■ Information supplied:
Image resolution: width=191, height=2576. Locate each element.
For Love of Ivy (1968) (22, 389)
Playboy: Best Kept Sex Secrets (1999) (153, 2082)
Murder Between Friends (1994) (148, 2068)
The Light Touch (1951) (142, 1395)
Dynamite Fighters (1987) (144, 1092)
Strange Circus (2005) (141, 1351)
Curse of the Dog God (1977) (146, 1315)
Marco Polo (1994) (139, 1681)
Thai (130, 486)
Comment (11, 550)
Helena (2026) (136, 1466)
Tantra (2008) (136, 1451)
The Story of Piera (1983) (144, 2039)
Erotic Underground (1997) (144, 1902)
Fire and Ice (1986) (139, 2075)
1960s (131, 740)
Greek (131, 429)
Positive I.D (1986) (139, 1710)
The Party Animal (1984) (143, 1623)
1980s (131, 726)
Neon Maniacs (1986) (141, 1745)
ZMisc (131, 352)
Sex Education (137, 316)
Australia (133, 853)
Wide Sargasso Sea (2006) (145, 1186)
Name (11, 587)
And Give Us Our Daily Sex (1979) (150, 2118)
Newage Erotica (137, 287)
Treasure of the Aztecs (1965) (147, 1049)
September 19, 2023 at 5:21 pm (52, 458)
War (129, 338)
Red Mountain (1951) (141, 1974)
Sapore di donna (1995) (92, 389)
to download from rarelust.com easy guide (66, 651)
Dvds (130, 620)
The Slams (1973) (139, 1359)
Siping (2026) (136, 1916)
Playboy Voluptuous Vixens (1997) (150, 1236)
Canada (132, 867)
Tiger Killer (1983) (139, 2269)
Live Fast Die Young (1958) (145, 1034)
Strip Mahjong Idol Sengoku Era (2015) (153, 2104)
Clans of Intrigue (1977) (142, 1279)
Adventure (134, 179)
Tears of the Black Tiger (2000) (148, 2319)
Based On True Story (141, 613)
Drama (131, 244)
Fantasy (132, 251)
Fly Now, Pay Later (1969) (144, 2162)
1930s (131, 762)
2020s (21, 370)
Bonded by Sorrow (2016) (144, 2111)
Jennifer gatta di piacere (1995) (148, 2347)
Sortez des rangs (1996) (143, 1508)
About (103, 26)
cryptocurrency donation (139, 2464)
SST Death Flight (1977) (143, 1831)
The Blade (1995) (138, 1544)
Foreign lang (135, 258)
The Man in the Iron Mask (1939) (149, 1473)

■ What you have to do: Copy all the records exactly so that no character differs from the source.

■ The answer:
Image resolution: width=191, height=2576. Locate each element.
For Love of Ivy (1968) (22, 389)
Playboy: Best Kept Sex Secrets (1999) (153, 2082)
Murder Between Friends (1994) (148, 2068)
The Light Touch (1951) (142, 1395)
Dynamite Fighters (1987) (144, 1092)
Strange Circus (2005) (141, 1351)
Curse of the Dog God (1977) (146, 1315)
Marco Polo (1994) (139, 1681)
Thai (130, 486)
Comment (11, 550)
Helena (2026) (136, 1466)
Tantra (2008) (136, 1451)
The Story of Piera (1983) (144, 2039)
Erotic Underground (1997) (144, 1902)
Fire and Ice (1986) (139, 2075)
1960s (131, 740)
Greek (131, 429)
Positive I.D (1986) (139, 1710)
The Party Animal (1984) (143, 1623)
1980s (131, 726)
Neon Maniacs (1986) (141, 1745)
ZMisc (131, 352)
Sex Education (137, 316)
Australia (133, 853)
Wide Sargasso Sea (2006) (145, 1186)
Name (11, 587)
And Give Us Our Daily Sex (1979) (150, 2118)
Newage Erotica (137, 287)
Treasure of the Aztecs (1965) (147, 1049)
September 19, 2023 at 5:21 pm (52, 458)
War (129, 338)
Red Mountain (1951) (141, 1974)
Sapore di donna (1995) (92, 389)
to download from rarelust.com easy guide (66, 651)
Dvds (130, 620)
The Slams (1973) (139, 1359)
Siping (2026) (136, 1916)
Playboy Voluptuous Vixens (1997) (150, 1236)
Canada (132, 867)
Tiger Killer (1983) (139, 2269)
Live Fast Die Young (1958) (145, 1034)
Strip Mahjong Idol Sengoku Era (2015) (153, 2104)
Clans of Intrigue (1977) (142, 1279)
Adventure (134, 179)
Tears of the Black Tiger (2000) (148, 2319)
Based On True Story (141, 613)
Drama (131, 244)
Fantasy (132, 251)
Fly Now, Pay Later (1969) (144, 2162)
1930s (131, 762)
2020s (21, 370)
Bonded by Sorrow (2016) (144, 2111)
Jennifer gatta di piacere (1995) (148, 2347)
Sortez des rangs (1996) (143, 1508)
About (103, 26)
cryptocurrency donation (139, 2464)
SST Death Flight (1977) (143, 1831)
The Blade (1995) (138, 1544)
Foreign lang (135, 258)
The Man in the Iron Mask (1939) (149, 1473)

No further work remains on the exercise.